HOOVER, Ala. — When Leonard Fournette posted a photo of himself wearing an Alton Sterling shirt last week, he received an outpouring of support, backlash and indifference.
“Wear a FREE OJ shirt as far as I care,” one response said, “just give me TD’s.”
His role as a social-justice advocate is not yet on the level of his role as an All-American football player, but Fournette — a rising junior at LSU who is expected to be the first running back taken in next year’s NFL draft — wants to shift that balance.
“I figured, you know, I have a voice,” Fournette said Thursday morning at SEC Media Days. “My whole meaning toward that was just pray until change come. That’s not just in (Baton Rouge). That’s everywhere in the world.”
Fournette claimed he “didn’t pay attention” to the comments on his post, which was a controversial show of support for a man who was shot and killed by Baton Rouge police on July 5.
“It’s always good to send a message,” he said. “It’s not just that incident, but any good thing you can do to help the world become a better world and better place, I would love to do that.”

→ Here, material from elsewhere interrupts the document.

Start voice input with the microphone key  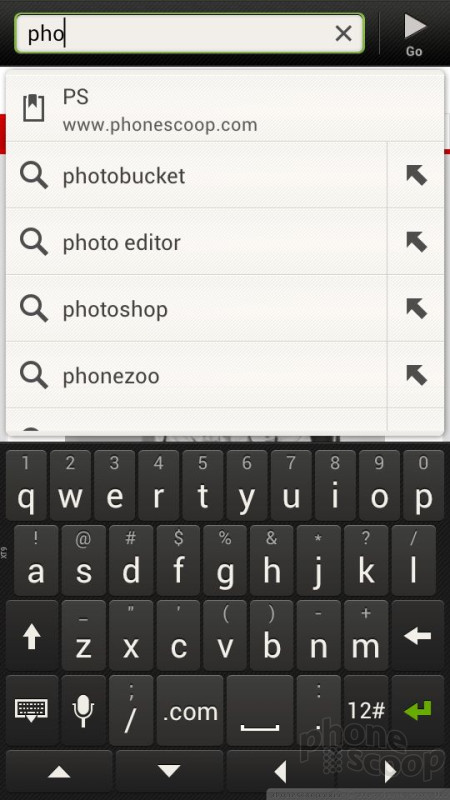click(x=83, y=710)
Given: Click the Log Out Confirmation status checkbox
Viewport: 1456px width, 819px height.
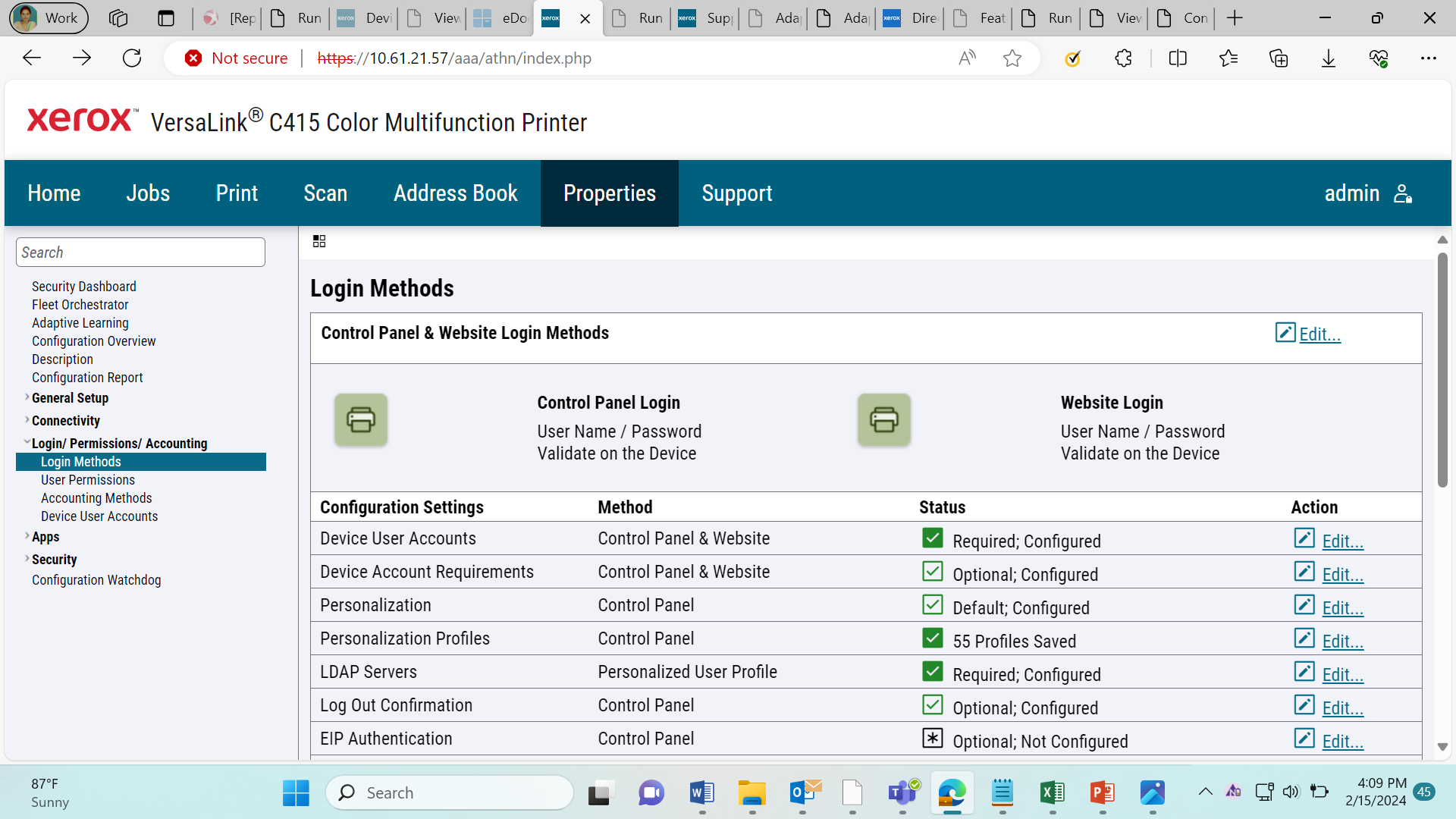Looking at the screenshot, I should 933,704.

Coach Les Miles used the first part of his lengthy opening statement to address the aftermath of the Sterling shooting, saying that the Tigers staff held “several meetings,” included two that included prominent players and one that included the whole team.
Fournette felt Miles did a “great job” bringing the team together and creating an open dialogue.

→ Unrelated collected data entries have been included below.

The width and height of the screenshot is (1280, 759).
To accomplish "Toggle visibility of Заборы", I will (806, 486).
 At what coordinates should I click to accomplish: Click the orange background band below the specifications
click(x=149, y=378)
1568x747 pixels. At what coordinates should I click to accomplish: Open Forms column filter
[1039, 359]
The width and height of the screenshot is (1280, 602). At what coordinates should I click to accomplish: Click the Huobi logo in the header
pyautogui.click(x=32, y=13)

“He’s trying to understand us,” Fournette said. “I think he handled that well.”
Fournette said he doesn’t spend much time outside (“I’m always inside or at practice”), but he is “most definitely” being more cautious after the Sterling shooting and the police shooting of Philandro Castille in Falcon Heights, Minnesota.
“Just growing up, that’s how it was in New Orleans,” Fournette said. “Just keep your head on a swivel, man, and the main thing is to stay prayed up, each and every day.”

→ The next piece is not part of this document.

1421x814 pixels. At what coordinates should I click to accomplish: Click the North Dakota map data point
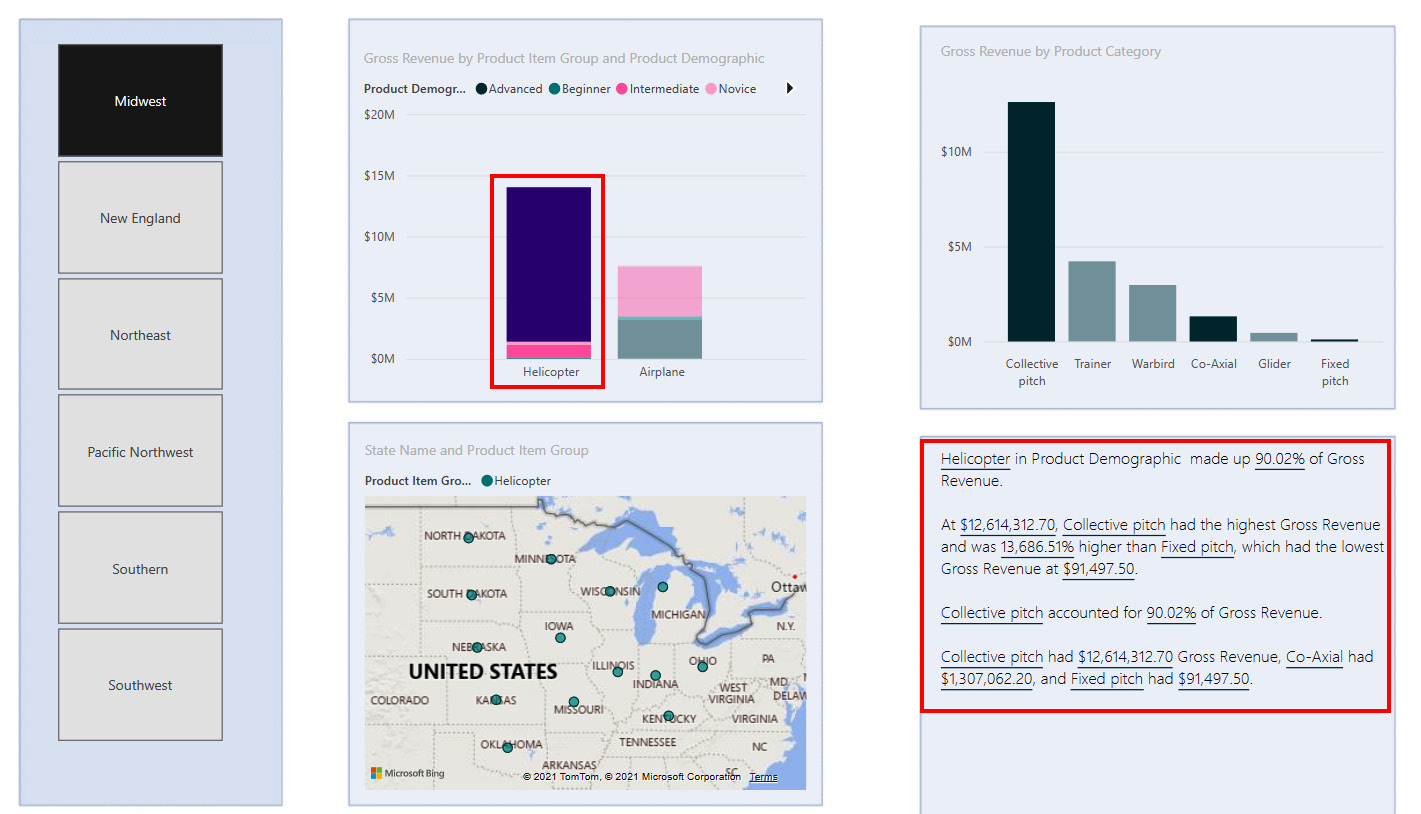click(x=468, y=538)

One reporter asked Fournette about a jersey he auctioned off to aid flood relief last season, perhaps his first publicized moment as an advocate for others.
“With Katrina, we really didn’t get any help in New Orleans,” Fournette said. “So I figured like, why not be that difference maker in your generation? Young kids look up to players in college, especially where I’m from in New Orleans, so why not be that generational, ‘Stop all the things that are going on?'”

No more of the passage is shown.